━━ RECORDS SUPPLIED ━━

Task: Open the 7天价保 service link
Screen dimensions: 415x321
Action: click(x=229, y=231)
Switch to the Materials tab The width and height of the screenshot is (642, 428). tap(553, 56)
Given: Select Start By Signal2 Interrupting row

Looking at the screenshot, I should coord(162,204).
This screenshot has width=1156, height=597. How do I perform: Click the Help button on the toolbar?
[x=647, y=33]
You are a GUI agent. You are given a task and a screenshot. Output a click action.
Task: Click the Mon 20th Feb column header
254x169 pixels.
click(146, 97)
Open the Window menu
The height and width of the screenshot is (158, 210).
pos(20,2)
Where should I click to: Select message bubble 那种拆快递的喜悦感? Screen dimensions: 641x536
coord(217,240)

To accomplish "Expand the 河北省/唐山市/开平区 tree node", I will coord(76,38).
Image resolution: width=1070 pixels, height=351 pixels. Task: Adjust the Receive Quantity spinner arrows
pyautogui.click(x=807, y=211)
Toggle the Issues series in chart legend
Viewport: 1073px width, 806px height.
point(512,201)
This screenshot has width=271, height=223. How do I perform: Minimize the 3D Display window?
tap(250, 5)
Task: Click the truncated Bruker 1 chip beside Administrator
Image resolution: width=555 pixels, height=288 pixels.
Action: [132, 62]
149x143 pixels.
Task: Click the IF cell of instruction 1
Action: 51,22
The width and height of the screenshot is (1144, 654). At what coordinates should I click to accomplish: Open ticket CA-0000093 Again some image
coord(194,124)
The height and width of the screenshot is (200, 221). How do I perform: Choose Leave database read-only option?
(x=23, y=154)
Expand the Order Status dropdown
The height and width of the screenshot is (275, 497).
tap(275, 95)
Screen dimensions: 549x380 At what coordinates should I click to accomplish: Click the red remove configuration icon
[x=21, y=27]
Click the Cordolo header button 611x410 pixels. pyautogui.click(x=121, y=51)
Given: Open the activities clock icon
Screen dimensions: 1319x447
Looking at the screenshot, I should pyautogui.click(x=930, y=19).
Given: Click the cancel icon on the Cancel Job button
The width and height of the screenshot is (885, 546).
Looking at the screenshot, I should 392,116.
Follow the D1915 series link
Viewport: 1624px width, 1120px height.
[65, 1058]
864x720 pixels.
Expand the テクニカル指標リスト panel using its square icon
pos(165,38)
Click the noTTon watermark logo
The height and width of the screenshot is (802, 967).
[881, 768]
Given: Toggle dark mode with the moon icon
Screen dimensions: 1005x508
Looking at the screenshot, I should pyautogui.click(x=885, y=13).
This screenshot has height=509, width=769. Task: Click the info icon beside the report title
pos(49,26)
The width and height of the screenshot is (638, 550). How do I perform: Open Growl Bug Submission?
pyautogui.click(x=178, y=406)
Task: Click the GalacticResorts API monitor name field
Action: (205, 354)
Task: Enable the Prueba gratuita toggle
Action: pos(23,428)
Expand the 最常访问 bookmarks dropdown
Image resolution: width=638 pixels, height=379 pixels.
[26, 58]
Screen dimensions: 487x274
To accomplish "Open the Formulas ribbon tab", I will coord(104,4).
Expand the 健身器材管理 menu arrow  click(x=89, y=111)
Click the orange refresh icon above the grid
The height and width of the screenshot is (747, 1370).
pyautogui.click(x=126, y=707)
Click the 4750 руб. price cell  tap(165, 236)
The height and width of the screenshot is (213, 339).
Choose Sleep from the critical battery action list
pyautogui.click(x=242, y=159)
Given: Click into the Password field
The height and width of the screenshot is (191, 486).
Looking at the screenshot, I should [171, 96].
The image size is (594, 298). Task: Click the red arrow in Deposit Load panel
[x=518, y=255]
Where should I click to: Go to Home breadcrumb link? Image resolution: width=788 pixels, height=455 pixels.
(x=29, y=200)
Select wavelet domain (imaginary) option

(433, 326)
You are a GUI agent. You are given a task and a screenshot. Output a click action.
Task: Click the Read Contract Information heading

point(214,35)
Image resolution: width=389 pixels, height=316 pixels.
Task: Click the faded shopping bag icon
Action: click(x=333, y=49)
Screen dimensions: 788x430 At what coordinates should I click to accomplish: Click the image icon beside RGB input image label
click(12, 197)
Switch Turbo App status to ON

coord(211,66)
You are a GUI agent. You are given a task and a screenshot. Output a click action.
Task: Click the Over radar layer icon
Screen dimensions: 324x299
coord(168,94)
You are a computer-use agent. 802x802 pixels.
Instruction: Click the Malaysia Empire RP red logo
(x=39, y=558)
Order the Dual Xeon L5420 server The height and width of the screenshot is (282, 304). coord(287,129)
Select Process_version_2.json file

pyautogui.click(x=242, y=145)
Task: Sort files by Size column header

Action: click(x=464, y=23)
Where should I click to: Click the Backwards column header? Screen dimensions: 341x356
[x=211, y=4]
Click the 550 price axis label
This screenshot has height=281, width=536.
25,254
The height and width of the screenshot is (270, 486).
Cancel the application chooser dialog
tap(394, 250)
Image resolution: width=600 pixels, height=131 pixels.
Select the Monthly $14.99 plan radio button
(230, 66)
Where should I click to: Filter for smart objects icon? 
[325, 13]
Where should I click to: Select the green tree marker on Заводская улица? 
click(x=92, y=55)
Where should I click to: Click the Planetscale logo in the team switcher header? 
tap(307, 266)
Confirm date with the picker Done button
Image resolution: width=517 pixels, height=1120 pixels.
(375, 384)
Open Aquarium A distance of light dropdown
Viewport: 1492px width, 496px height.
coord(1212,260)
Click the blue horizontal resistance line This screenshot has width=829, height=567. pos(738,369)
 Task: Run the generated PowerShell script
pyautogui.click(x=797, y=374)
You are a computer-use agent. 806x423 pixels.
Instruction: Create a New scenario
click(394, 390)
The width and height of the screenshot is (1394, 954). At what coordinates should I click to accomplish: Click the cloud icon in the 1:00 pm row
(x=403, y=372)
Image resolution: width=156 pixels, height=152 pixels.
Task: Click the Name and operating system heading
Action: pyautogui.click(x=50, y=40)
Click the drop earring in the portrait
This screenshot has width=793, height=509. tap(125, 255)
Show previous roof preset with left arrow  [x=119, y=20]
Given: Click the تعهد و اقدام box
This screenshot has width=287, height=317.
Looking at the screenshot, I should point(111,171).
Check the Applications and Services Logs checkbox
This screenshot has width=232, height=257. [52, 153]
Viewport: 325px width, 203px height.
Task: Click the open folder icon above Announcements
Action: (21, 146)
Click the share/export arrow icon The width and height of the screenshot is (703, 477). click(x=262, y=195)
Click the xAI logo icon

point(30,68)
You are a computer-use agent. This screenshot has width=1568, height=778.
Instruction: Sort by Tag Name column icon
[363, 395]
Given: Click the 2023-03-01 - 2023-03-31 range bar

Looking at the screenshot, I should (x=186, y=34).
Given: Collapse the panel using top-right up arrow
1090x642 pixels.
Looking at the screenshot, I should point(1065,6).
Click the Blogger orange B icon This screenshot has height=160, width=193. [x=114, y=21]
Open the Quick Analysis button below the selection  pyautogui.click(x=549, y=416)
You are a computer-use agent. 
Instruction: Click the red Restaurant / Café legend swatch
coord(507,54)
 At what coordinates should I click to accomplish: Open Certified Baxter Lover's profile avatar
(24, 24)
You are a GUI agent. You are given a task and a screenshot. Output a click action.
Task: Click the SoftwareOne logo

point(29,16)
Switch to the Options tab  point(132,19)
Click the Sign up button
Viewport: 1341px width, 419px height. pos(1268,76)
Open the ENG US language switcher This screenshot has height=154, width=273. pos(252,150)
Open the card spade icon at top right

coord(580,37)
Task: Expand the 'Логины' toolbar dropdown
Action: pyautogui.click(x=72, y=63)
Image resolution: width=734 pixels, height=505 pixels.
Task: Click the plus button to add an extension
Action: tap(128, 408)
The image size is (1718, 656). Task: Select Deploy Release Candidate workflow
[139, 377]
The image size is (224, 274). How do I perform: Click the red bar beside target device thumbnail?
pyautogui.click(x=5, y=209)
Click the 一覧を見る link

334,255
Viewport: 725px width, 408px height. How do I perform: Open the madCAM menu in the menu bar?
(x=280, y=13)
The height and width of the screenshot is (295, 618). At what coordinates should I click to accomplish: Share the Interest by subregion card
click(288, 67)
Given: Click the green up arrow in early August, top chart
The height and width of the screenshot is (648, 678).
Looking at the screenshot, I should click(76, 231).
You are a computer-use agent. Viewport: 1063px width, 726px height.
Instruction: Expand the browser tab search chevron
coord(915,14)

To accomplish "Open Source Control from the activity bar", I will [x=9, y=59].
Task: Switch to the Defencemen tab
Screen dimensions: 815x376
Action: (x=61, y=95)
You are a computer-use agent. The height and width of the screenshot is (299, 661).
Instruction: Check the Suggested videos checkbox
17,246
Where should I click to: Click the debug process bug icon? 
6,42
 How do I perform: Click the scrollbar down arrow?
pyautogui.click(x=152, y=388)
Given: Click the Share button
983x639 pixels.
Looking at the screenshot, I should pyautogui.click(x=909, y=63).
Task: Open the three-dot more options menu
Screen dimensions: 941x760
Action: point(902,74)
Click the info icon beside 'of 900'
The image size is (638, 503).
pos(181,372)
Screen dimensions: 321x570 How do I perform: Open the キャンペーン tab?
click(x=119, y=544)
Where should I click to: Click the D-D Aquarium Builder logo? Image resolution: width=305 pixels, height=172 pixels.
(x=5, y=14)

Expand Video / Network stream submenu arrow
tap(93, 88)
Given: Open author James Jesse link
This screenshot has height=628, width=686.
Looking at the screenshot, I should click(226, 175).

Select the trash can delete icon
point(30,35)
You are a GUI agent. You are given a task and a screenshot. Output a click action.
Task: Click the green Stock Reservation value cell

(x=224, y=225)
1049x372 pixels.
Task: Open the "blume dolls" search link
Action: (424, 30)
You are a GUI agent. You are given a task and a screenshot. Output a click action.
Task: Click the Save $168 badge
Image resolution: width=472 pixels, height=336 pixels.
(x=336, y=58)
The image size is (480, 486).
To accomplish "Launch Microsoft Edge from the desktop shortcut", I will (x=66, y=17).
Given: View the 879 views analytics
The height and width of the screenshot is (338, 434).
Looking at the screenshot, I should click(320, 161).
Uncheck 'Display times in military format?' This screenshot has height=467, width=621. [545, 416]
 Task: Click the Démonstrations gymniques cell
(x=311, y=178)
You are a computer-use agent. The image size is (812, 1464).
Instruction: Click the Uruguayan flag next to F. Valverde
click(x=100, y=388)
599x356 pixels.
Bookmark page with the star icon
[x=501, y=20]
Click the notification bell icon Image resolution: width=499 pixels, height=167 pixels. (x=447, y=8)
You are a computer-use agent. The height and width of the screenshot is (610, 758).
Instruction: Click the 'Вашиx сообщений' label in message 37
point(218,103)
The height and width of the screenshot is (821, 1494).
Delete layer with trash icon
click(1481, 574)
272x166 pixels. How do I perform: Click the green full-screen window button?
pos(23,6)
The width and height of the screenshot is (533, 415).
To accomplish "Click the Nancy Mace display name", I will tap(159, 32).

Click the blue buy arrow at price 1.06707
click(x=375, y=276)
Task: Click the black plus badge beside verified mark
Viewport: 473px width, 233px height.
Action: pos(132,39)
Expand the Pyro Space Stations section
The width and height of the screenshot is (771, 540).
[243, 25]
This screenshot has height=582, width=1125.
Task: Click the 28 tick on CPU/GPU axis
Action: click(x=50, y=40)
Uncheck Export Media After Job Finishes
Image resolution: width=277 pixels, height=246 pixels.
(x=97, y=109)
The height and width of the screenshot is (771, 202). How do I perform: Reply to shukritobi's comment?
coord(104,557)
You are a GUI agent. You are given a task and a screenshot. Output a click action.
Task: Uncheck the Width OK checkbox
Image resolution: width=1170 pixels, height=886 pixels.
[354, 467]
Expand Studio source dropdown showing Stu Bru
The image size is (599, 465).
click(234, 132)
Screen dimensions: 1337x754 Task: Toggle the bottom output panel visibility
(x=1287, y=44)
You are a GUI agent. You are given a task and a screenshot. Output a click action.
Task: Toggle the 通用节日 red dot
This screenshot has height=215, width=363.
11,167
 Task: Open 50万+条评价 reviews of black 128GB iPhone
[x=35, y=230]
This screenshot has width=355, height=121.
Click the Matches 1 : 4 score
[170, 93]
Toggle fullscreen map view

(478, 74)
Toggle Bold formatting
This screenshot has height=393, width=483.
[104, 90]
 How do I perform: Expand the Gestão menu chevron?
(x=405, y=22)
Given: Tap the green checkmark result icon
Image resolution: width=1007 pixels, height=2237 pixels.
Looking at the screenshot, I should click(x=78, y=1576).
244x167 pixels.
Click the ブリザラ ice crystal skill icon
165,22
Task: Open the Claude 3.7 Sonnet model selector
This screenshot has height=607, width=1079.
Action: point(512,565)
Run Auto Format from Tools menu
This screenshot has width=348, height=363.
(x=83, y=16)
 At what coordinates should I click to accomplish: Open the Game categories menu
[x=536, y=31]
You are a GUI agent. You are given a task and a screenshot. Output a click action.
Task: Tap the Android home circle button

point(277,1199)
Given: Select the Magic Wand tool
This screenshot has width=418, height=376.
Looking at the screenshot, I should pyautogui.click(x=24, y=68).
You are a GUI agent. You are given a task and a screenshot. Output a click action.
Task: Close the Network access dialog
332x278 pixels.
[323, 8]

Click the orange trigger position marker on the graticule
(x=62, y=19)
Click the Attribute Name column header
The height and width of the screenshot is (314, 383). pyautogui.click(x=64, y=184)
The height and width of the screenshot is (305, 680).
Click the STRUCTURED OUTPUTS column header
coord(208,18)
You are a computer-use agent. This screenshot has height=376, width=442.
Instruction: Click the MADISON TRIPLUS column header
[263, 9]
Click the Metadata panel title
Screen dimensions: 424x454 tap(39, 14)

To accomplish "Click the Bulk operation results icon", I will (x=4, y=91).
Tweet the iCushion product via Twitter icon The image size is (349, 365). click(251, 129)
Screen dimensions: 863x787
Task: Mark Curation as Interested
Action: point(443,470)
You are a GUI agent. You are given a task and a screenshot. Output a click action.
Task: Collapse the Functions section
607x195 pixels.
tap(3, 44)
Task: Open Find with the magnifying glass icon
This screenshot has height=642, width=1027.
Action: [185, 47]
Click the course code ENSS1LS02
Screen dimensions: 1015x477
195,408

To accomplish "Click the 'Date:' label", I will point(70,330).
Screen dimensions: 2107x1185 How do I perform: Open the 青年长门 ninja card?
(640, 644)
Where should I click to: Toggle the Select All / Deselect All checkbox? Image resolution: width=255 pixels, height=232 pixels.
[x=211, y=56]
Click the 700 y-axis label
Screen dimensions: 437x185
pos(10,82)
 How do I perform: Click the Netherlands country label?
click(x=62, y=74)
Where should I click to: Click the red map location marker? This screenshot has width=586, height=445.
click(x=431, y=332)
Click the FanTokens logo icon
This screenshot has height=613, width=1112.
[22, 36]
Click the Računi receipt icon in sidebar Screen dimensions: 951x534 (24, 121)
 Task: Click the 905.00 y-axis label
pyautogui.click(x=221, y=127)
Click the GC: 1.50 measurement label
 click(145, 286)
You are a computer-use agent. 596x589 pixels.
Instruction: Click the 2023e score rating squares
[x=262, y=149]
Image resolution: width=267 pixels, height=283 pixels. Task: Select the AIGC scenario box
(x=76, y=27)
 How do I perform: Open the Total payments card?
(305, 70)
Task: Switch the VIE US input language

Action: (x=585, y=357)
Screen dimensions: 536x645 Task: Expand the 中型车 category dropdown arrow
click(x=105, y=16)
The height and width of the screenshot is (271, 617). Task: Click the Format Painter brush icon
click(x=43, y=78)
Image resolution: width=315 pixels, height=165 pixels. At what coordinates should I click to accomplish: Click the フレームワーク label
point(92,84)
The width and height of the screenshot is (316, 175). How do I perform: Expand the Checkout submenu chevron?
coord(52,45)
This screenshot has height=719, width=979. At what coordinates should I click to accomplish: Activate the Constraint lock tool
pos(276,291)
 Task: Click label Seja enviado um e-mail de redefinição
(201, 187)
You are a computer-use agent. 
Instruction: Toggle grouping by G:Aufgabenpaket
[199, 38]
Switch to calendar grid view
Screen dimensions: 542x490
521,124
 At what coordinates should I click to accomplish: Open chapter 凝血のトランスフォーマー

━━━

*ABOUT THIS EXERCISE*. Pick every line from the listing holding the string "grid", and copy it.

*ANSWER AREA*.
Click the orange refresh icon above the grid
Switch to calendar grid view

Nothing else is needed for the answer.